--- start Data shown ---

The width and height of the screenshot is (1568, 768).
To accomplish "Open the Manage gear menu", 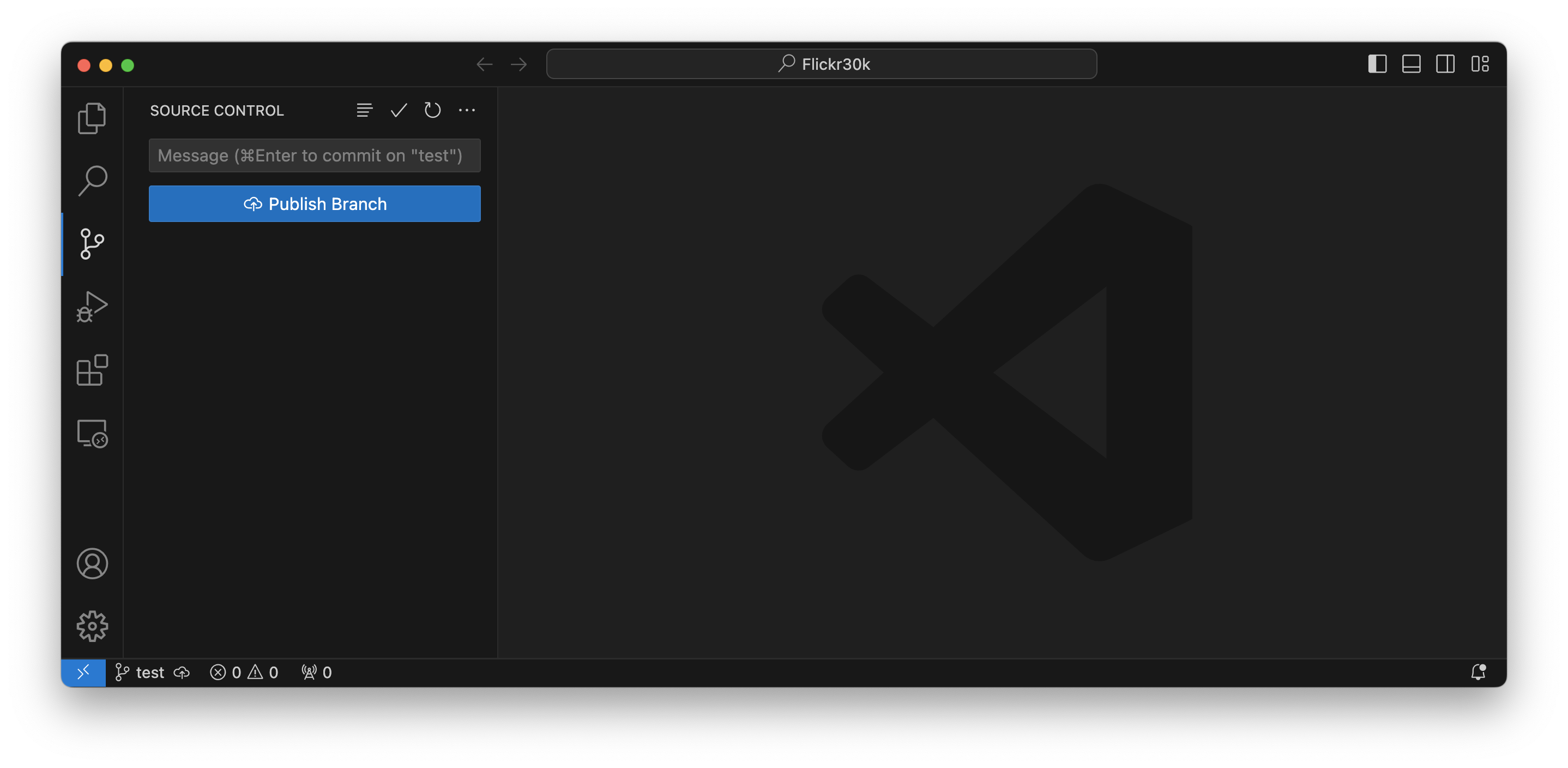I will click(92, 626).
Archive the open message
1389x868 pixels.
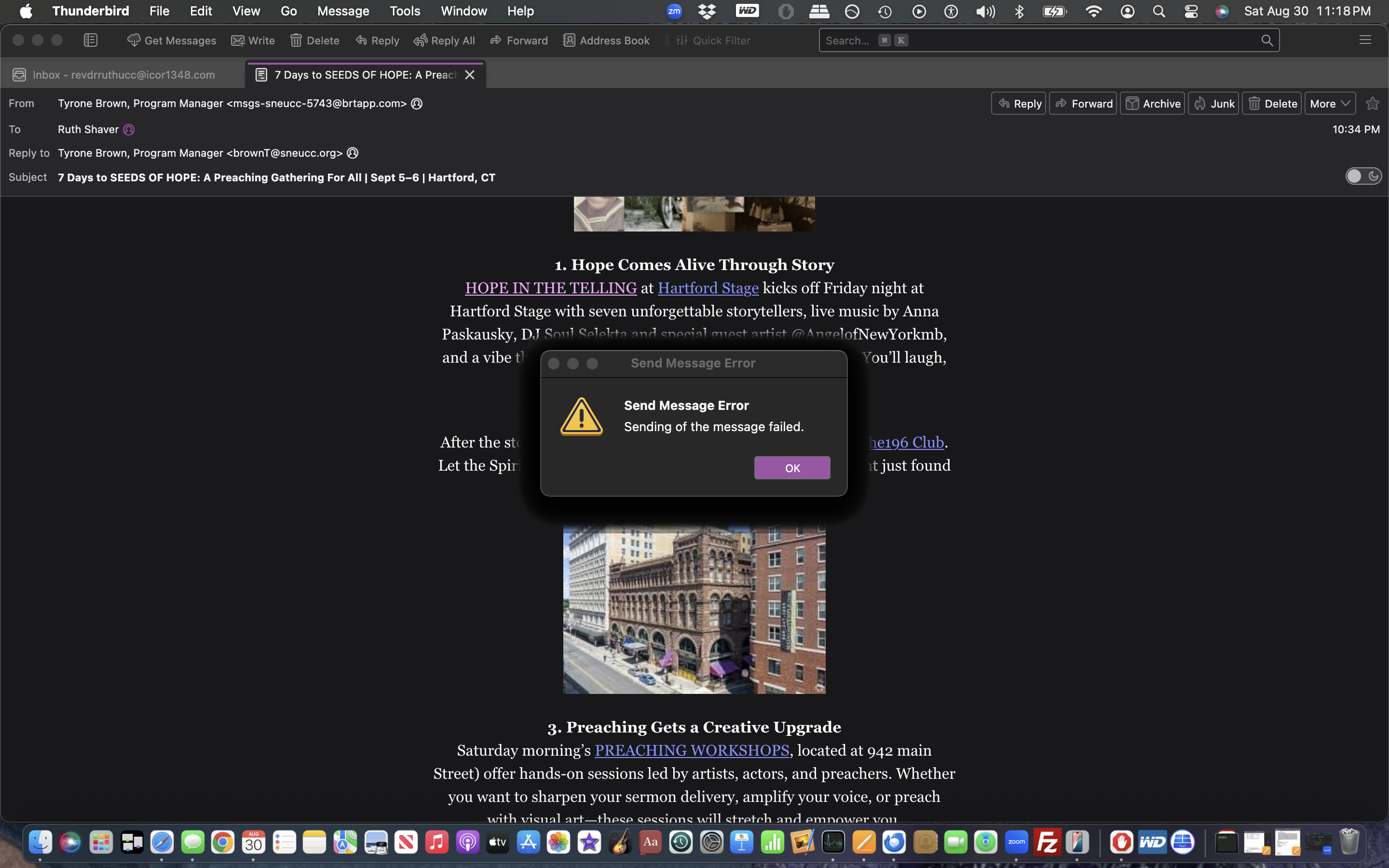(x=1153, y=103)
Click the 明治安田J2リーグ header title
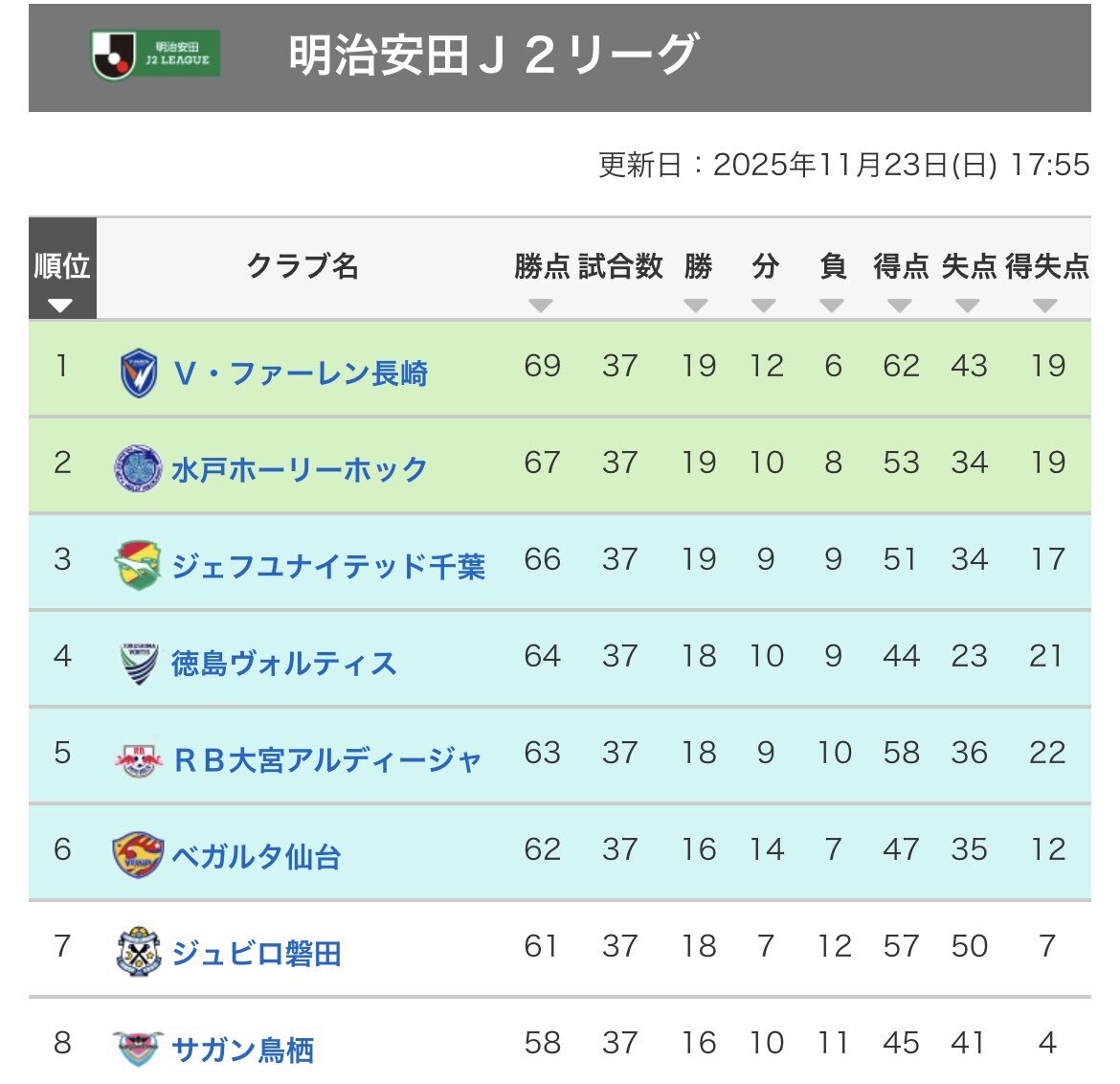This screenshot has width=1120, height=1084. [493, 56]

--- end Data shown ---

# Exercise directions:
Reproduce the material word for word, from the line containing "Archive the open message" through the end of the material, including both ends. Leave the pictures out.

# Full answer:
Archive the open message
1389x868 pixels.
(x=1153, y=103)
Click the 明治安田J2リーグ header title
This screenshot has width=1120, height=1084. [493, 56]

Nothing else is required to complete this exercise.